Your task: All lines with the word "dropdown" must be pulled from the entries below.

#### Task material

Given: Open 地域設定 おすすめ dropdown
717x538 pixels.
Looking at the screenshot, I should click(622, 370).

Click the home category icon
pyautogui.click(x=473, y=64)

########
#### Task material

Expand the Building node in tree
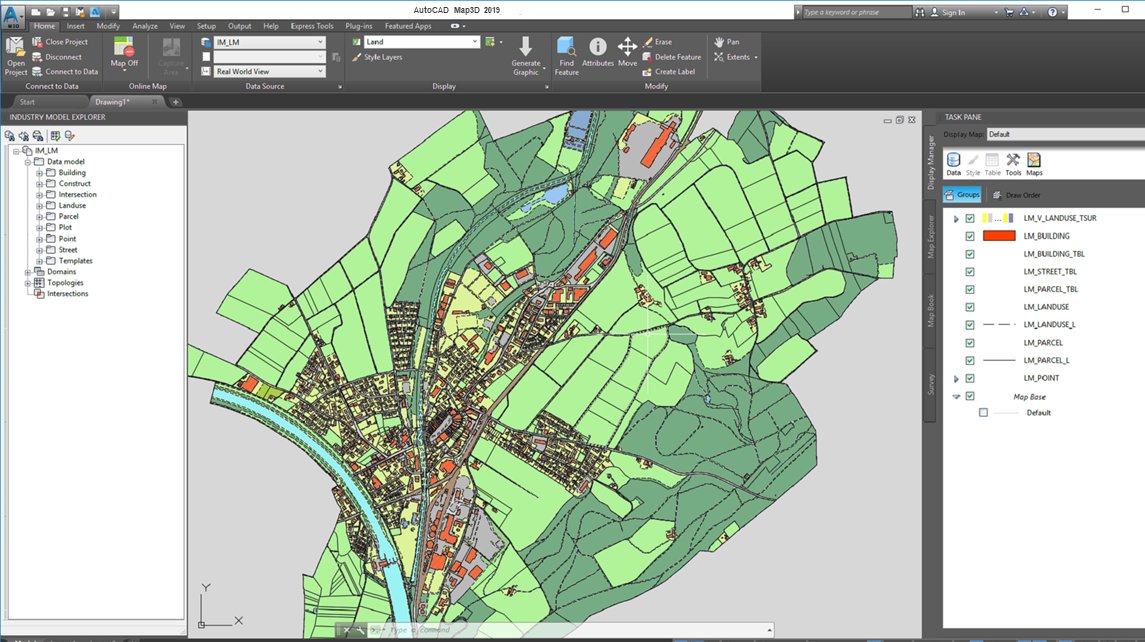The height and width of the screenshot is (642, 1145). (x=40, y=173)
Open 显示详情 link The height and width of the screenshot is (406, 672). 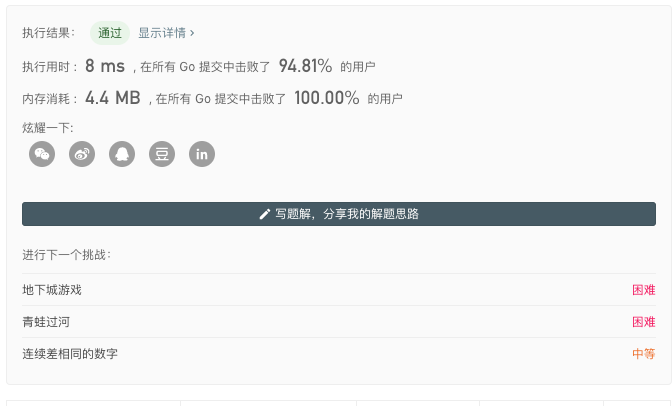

########
#### Task material

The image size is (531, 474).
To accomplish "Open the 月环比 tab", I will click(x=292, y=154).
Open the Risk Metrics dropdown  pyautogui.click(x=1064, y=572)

########

Result of the exercise:
Given: Open 地域設定 おすすめ dropdown
Open the Risk Metrics dropdown  pyautogui.click(x=1064, y=572)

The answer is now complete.